Inter‑Sector Connections
The concurrent removal of Charter Communications and Cognizant—both heavyweights in telecommunications and professional services—highlights broader market dynamics. The technology and communications sectors are increasingly intertwined through converged services such as 5G‑enabled cloud platforms. The index realignment reflects the maturation of these industries, where firms that successfully integrate cloud, security, and networking capabilities can outpace those that lag behind.

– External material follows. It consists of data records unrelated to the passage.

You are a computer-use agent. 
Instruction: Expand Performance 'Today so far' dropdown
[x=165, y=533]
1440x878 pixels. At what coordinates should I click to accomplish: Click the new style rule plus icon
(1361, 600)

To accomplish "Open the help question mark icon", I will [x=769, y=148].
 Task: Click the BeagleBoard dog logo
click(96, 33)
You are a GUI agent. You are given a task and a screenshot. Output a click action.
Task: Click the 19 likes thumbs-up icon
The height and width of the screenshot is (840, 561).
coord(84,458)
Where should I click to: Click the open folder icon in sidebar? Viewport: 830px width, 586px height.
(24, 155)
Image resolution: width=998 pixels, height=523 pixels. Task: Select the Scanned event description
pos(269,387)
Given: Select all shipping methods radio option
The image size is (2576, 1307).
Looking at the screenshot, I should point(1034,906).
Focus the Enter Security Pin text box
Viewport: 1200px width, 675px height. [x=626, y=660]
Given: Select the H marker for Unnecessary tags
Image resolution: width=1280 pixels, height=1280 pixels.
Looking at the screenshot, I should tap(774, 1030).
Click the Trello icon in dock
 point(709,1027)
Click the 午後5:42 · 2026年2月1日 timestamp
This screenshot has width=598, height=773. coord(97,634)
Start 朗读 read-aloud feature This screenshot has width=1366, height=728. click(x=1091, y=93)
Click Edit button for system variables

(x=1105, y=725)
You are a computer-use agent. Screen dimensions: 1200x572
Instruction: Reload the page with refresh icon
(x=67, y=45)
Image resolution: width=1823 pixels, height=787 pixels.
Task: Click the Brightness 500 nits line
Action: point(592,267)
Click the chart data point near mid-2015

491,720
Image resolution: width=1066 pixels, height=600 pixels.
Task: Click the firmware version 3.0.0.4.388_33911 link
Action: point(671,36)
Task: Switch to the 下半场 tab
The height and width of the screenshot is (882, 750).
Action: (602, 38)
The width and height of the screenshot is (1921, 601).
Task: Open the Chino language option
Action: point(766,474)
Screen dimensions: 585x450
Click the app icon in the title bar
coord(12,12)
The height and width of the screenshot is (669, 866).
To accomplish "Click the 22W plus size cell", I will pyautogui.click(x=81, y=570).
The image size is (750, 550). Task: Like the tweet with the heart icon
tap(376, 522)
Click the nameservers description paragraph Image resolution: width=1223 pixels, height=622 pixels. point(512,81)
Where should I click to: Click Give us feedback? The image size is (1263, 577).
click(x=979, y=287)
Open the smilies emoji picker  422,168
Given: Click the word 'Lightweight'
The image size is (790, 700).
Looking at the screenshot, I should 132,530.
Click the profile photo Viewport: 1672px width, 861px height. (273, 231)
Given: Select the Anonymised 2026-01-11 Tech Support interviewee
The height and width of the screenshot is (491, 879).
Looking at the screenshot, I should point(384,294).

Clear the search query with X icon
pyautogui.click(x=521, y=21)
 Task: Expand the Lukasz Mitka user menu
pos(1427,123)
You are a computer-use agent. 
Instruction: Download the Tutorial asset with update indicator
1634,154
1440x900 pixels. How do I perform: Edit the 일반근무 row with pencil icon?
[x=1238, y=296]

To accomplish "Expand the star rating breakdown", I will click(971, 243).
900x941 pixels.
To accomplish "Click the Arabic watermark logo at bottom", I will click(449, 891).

Moreover, the broader economic backdrop of heightened regulatory scrutiny in data privacy and cybersecurity, coupled with continued investment in digital infrastructure, is shaping competitive positioning across sectors. Firms that can navigate compliance requirements while scaling their offerings will likely command a more favorable position in market‑cap‑weighted indices.
Conclusion
Zscaler Inc.’s removal from the Nasdaq‑100 index is a routine consequence of the quarterly rebalancing process. While it signifies a shift in the firm’s relative size and liquidity within the index, it does not indicate any underlying financial distress or operational failure. For investors and industry analysts, the event serves as a reminder of the importance of continuous growth and liquidity management in maintaining prominence within sector‑specific indices, and it illustrates the interconnected nature of technology, telecommunications, and professional services in shaping market leadership.